Giddyup, Ponies win big

Mustangs Cruise To Hawai'i Bowl Victory (1:35)

SMU Quarterback Kyle Padron dominates through air as Mustangs beat Nevada in Hawai'i Bowl (1:35)

June Jones finally broke a smile at the end of SMU's sweet return to postseason play. The Mustangs just wrapped up a 45-10 throttling of shorthanded Nevada from Aloha Stadium in Honolulu. It was the school's first bowl victory and first bowl appearance since 1984.

Let the luau begin. And may the 1986 death penalty finally RIP.

"I think they’re starting to realize it," Jones said earlier this week of his players understanding the depth of the death penalty, a punishment handed down by the NCAA before these players were even born. "And they’ll really realize it probably 10 years from now."

Jones' run-and-shoot offense kicked into high gear virtually instantaneously with a 71-yard Kyle Padron bomb to receiver Cole Beasley on the second play of the game. One play later it was 7-0 and the rout was on. The Mustangs racked up 534 yards of total offense with Padron, a true freshman from Southlake Carroll, throwing all over the Wolf Pack to the tune of 460 yards. Padron completed 32-of-41 passes including a pair of touchdowns with no interceptions.

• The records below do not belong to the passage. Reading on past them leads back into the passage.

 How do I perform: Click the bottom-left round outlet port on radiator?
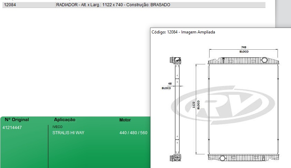pyautogui.click(x=222, y=158)
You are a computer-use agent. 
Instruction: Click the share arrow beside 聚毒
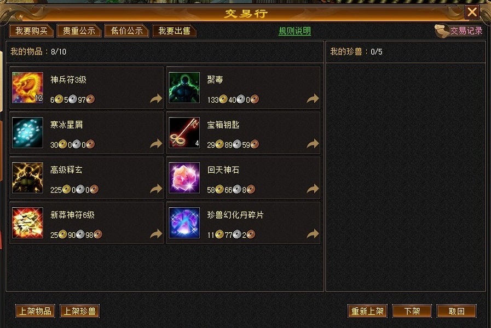(313, 98)
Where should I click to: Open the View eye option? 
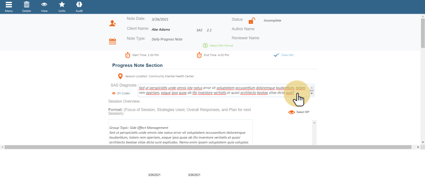click(44, 5)
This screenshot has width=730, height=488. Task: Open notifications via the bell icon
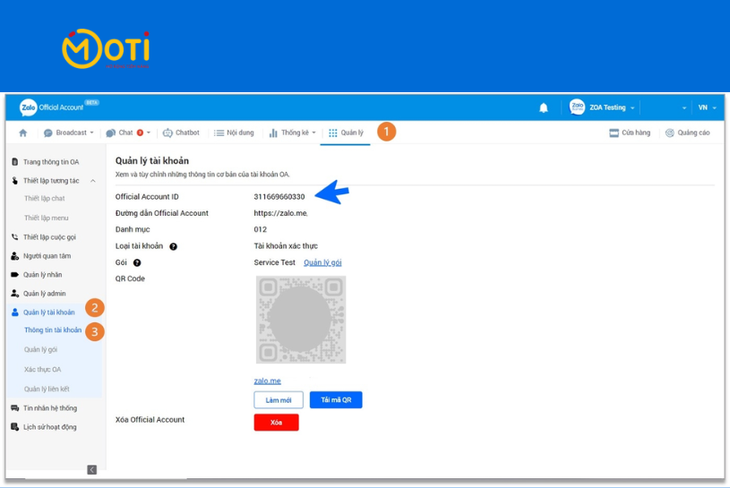click(543, 107)
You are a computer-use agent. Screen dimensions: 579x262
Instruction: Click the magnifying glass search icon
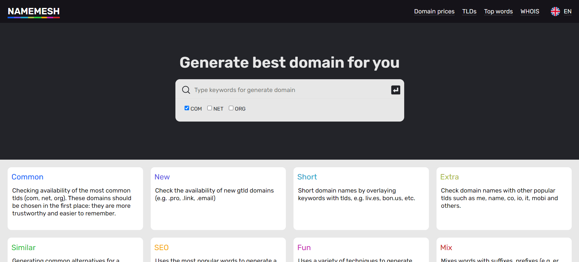coord(186,90)
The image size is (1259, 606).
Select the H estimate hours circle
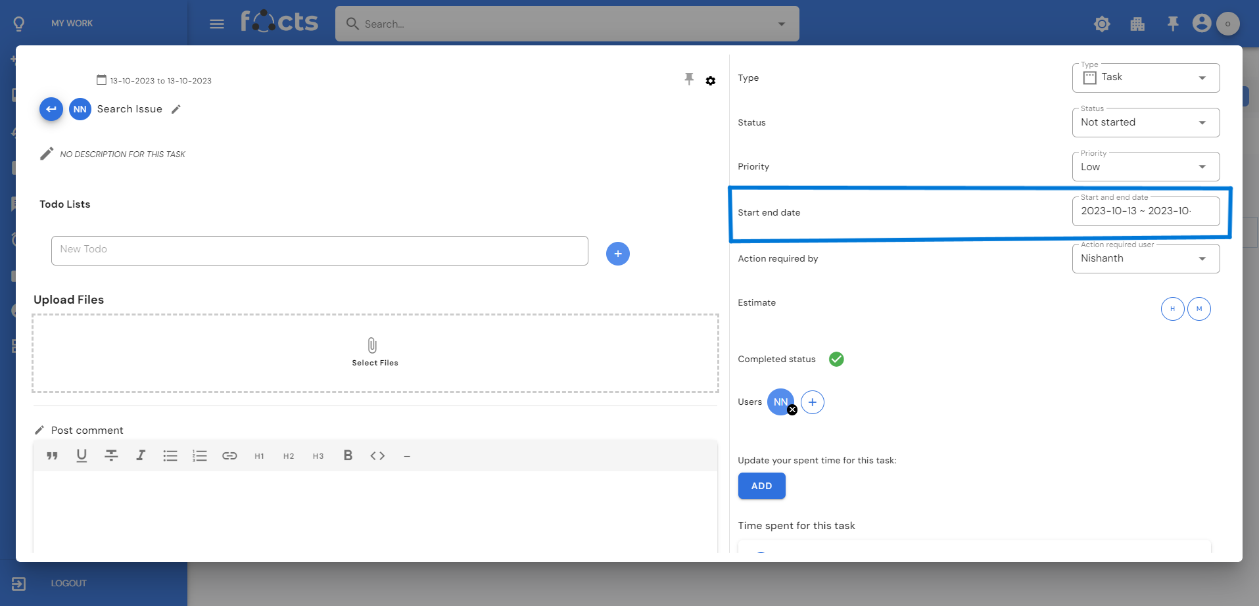(1172, 309)
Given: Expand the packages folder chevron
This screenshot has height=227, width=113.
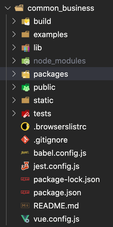Looking at the screenshot, I should (x=14, y=74).
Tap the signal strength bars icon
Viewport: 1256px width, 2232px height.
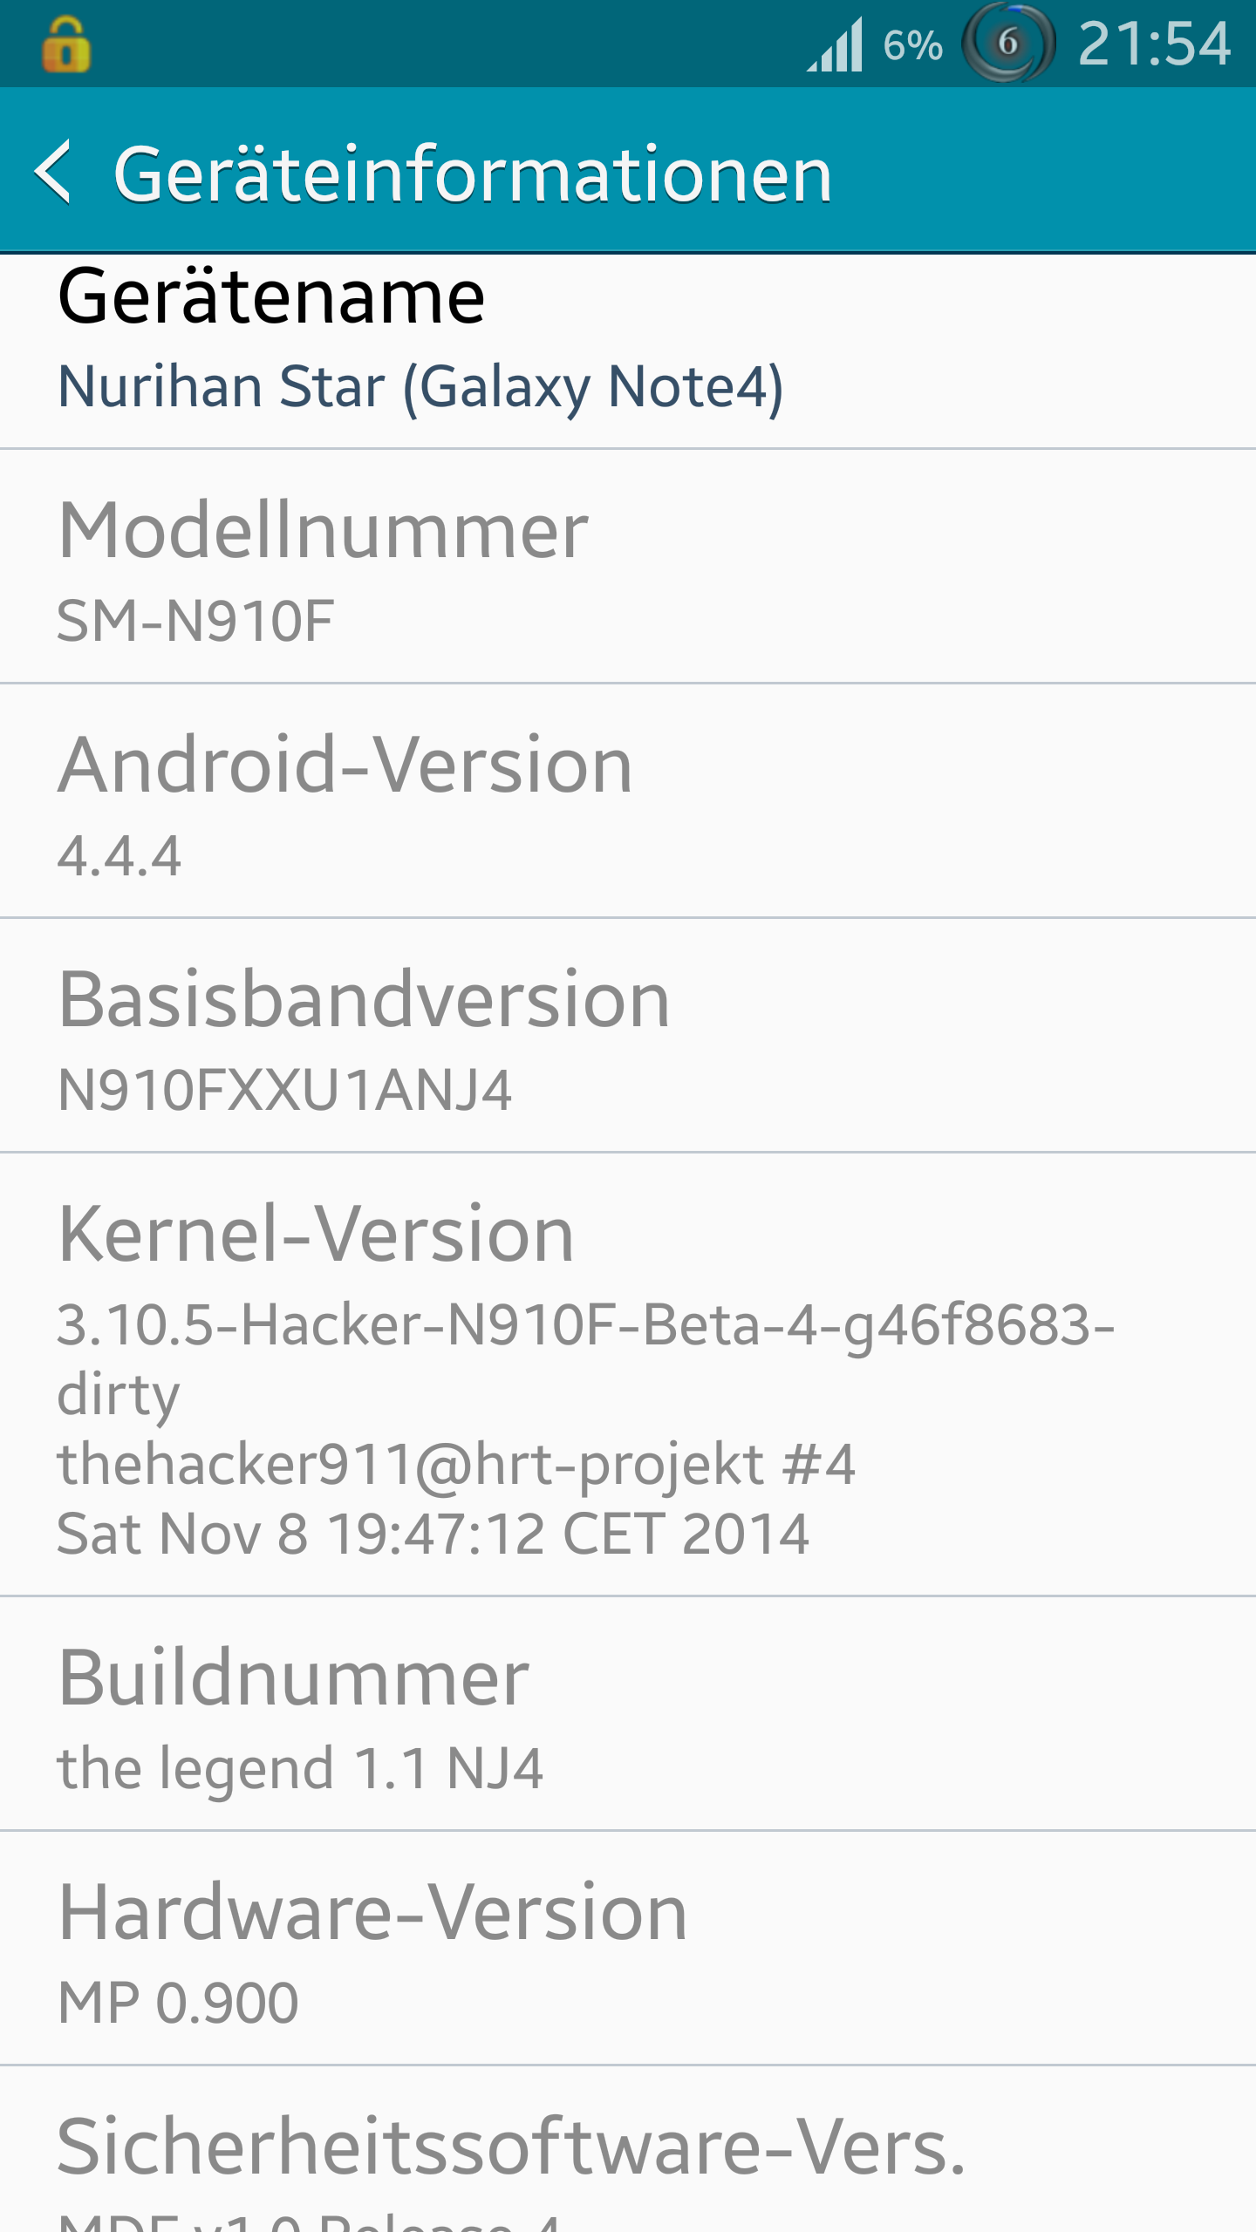(835, 45)
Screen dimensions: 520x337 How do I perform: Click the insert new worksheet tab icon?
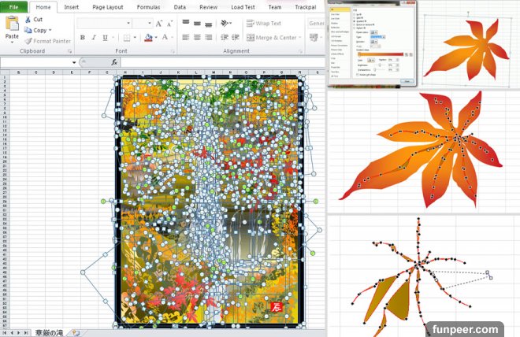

The SMU defense laid down its best peformance of the season, keeping Nevada without a touchown until its final possession of the game. The Wolf Pack was missing its two star, 1,000-yard running backs, so clearly this wasn't the Nevada team that came in as the nation's most potent rushing attack. The Mustangs held the Pack to 137 rushing yards. Quarterback Colin Kaepernick, also a 1,000-yard rusher, legged out just 23 yards without his usual backfield mates to support him.

He racked up some late passing yardage, but this game was all about the Ponies' remarkable turnaround from a 1-11 season last year and 25 years of futility.

And what a day for SMU's receiving corps. Junior speedster Aldrick Robinson was indefensible on deep routes. He hauled in nine catches for a team-high 176 yards. Senior Emmanuel Sanders, who leaves SMU with a handful of school receiving records, finished his career with seven catches for 124 yards and a touchdown. Beasley had three catches for 88 yards and tailback Shawnbrey McNeal caught seven balls for 53 yards and rushed for 63 yards and three touchdowns on 12 carries.

SMU finished the year 8-5, its most victories since going 10-2 in 1984 when they defeated Notre Dame, 27-20, in the now-defunct Aloha Bowl.

Perhaps on the long flight home, Jones will allow himself time to bask in the success of the 2009 season, one that will go down as a monumental triumph and will for once signal boundless optimism heading into 2010.

"I think when we get the recruiting class signed up in February, we’ll come up for air and realize that when we have those 24, 25 players," Jones said, "that we’re all of a sudden a whole lot better athletically than we’ve been to add to this young group here."